Laboratory reference ranges
Hematocrit
Male: 42%-52%
(0.42-0.52)
Female: 37%-47%
(0.37-0.47)
Hemoglobin
Male: 14-18 g/dL
(140-180 g/L)
Female: 12-16 g/dL
(120-160 g/L)
The nurse is reviewing the chart of a client who has a traumatic below-the-knee amputation. Which client should the nurse see first?
- A. Female client who had an arthroscopic rotator cuff repair with sling immobilization and reports moderate swelling and tingling of the hand and fingers
- B. Female client who has a new cast and reports stinging of the hand and fingers and inability to move the toes
- C. Male client who has two new prosthetic legs applied after traumatic below-the-knee amputation and reports crushing pain in the amputated areas
- D. Male client who has a hematocrit of 37% (0.37) and hemoglobin of 12.5 g/dL (125 g/L) and is prescribed enoxaparin 1 day after a total hip arthroplasty
Correct Answer: A
Rationale: Stinging and inability to move toes in a new cast suggest compartment syndrome, a surgical emergency. Phantom limb pain and normal hematocrit/enoxaparin are less urgent.

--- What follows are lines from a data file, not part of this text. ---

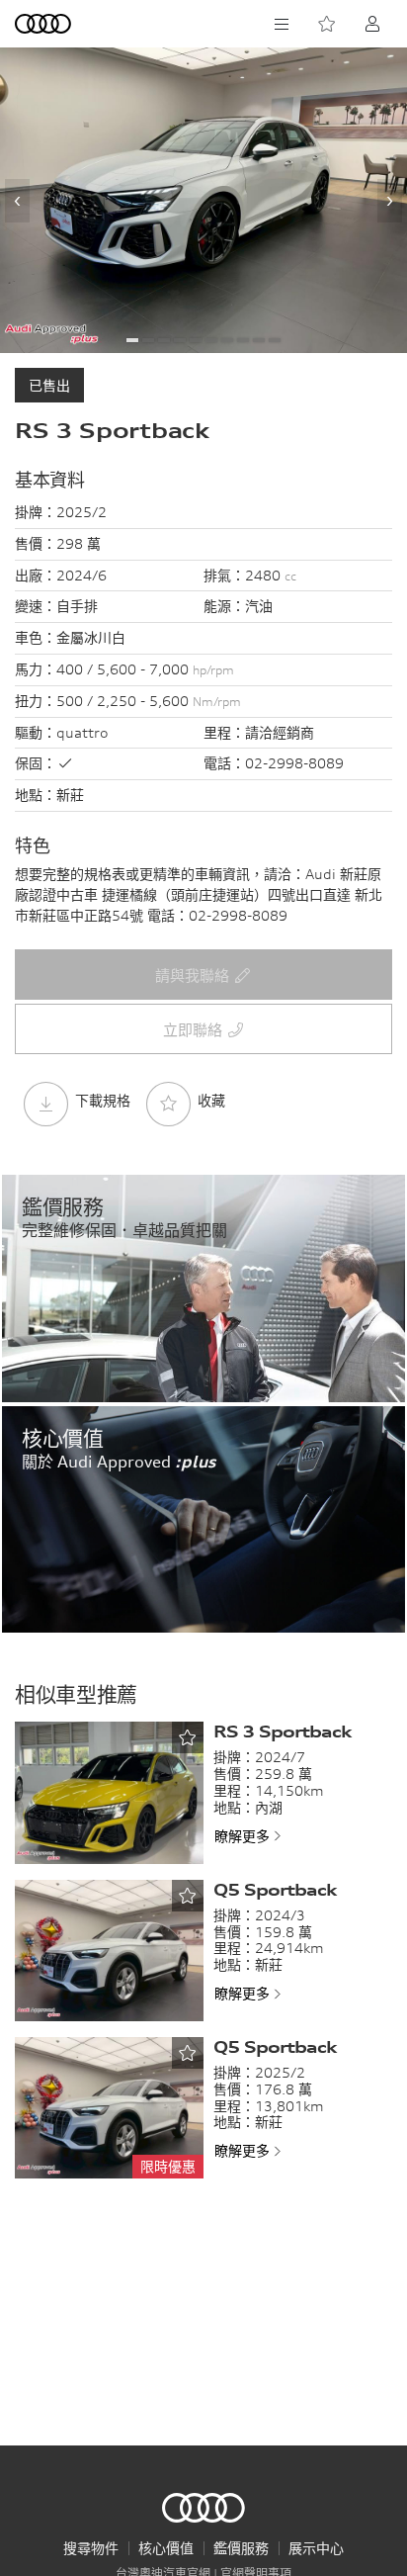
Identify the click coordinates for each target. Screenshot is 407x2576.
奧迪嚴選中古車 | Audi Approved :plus (203, 2508)
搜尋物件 (91, 2547)
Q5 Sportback (274, 1890)
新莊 (70, 794)
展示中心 (316, 2547)
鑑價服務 (241, 2547)
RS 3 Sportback (282, 1731)
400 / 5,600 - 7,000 (145, 669)
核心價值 (166, 2547)
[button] (132, 340)
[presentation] (17, 200)
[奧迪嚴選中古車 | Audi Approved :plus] (44, 23)
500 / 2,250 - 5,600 (148, 700)
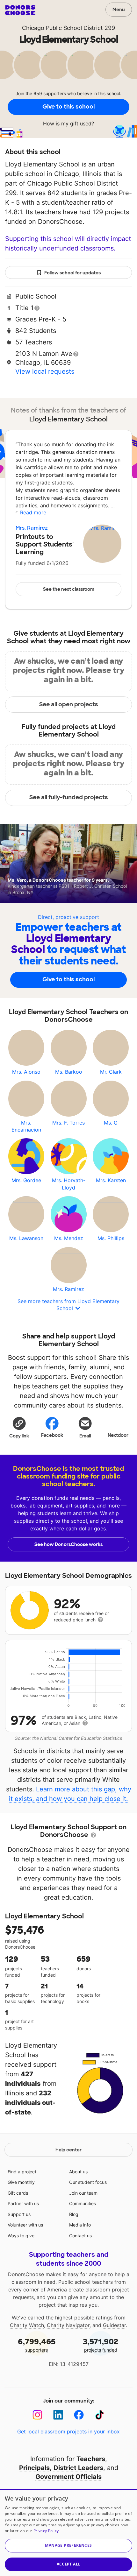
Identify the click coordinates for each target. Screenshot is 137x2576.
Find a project (22, 2171)
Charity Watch (27, 2325)
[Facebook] (79, 2415)
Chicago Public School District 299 (68, 28)
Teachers (90, 2459)
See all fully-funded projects (68, 797)
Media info (80, 2224)
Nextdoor (118, 1435)
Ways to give (21, 2235)
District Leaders (78, 2468)
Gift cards (18, 2193)
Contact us (80, 2235)
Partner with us (23, 2203)
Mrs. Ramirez (32, 528)
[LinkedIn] (58, 2415)
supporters (36, 2345)
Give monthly (21, 2182)
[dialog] (68, 2532)
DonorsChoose (20, 10)
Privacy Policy (46, 2530)
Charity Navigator (68, 2325)
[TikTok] (99, 2415)
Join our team (83, 2193)
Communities (82, 2203)
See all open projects (68, 704)
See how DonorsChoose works (68, 1544)
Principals (34, 2468)
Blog (73, 2214)
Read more (33, 512)
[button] (19, 1427)
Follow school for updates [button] (72, 273)
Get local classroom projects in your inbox (68, 2431)
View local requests (44, 371)
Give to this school (68, 106)
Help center (68, 2150)
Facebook (52, 1435)
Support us (19, 2214)
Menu (118, 9)
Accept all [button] (69, 2564)
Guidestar (114, 2325)
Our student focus (88, 2182)
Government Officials (68, 2477)
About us (78, 2171)
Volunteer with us (25, 2224)
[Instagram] (37, 2415)
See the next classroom (68, 589)
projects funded (100, 2345)
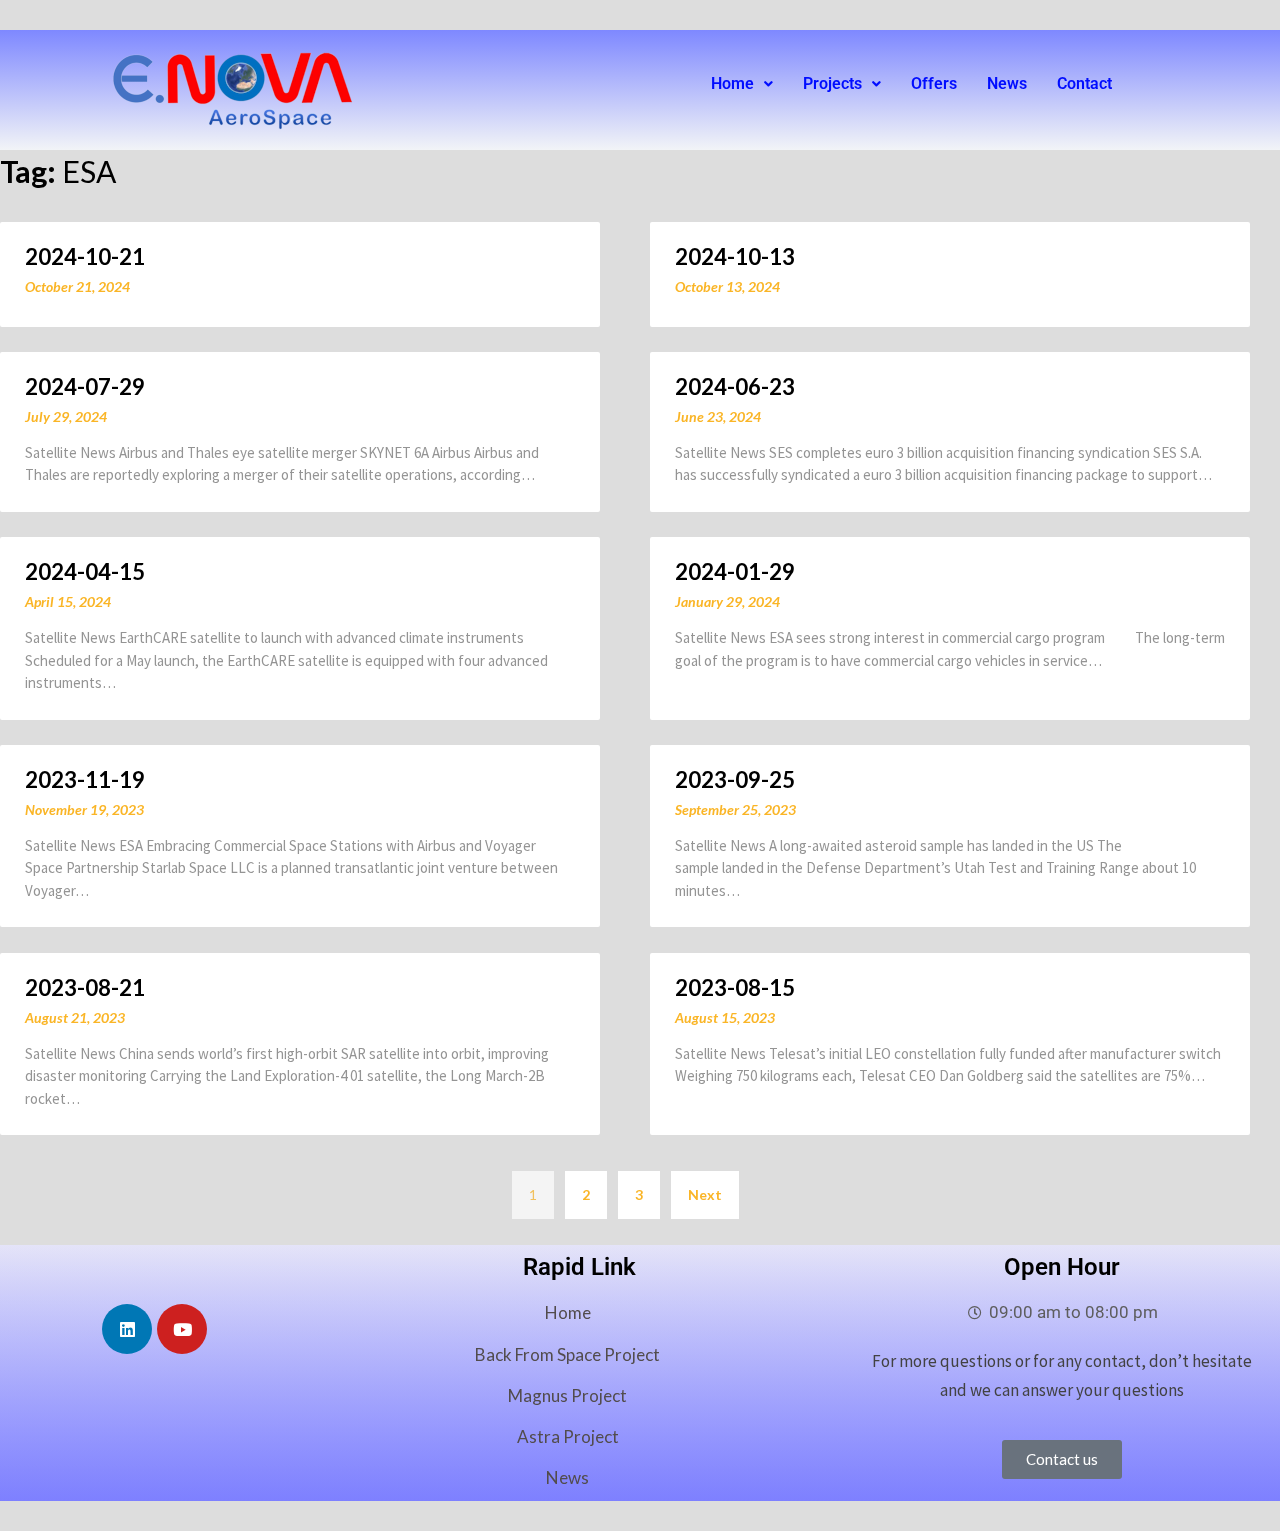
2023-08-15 (735, 987)
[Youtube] (182, 1329)
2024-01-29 (735, 571)
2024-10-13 (735, 256)
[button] (742, 84)
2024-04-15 (85, 571)
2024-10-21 (85, 256)
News (1007, 83)
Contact (1084, 83)
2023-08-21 (85, 987)
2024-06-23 (735, 386)
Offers (934, 83)
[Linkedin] (127, 1329)
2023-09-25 (735, 779)
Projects (832, 83)
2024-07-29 (85, 386)
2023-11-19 (85, 779)
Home (732, 83)
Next (705, 1194)
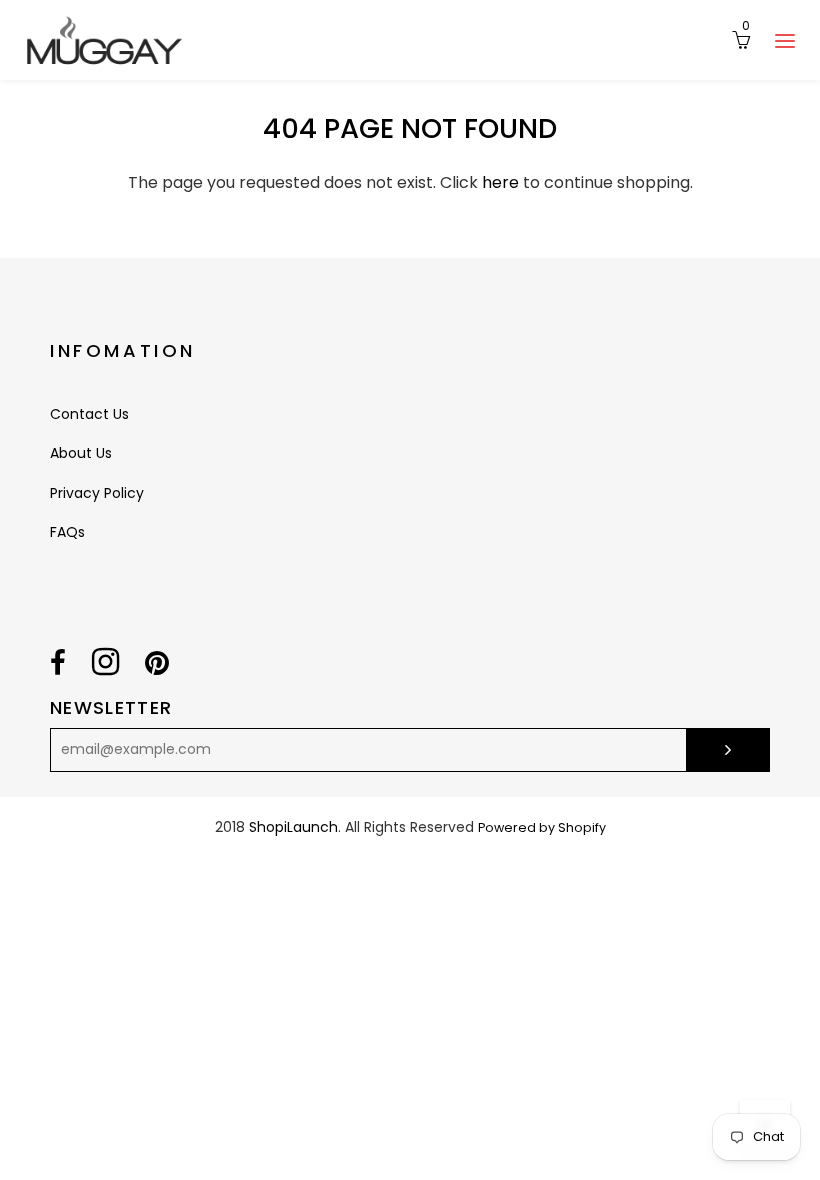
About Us (81, 453)
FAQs (67, 532)
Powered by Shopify (542, 827)
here (500, 182)
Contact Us (89, 414)
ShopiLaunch (293, 827)
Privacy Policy (97, 493)
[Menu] (785, 40)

The nurse is caring for a woman admitted with heart failure. The client has an IV running at 125 mL/hr. The client calls the nurse stating she is having difficulty breathing. The nurse observes that she is short of breath and in distress. What should the nurse do initially?
- A. Slow the IV and raise the head of the bed
- B. Call the physician
- C. Take the client's blood pressure
- D. Notify the charge nurse
Correct Answer: A
Rationale: Raising the head of the bed improves breathing, and slowing the IV prevents fluid overload exacerbation in heart failure, addressing immediate distress.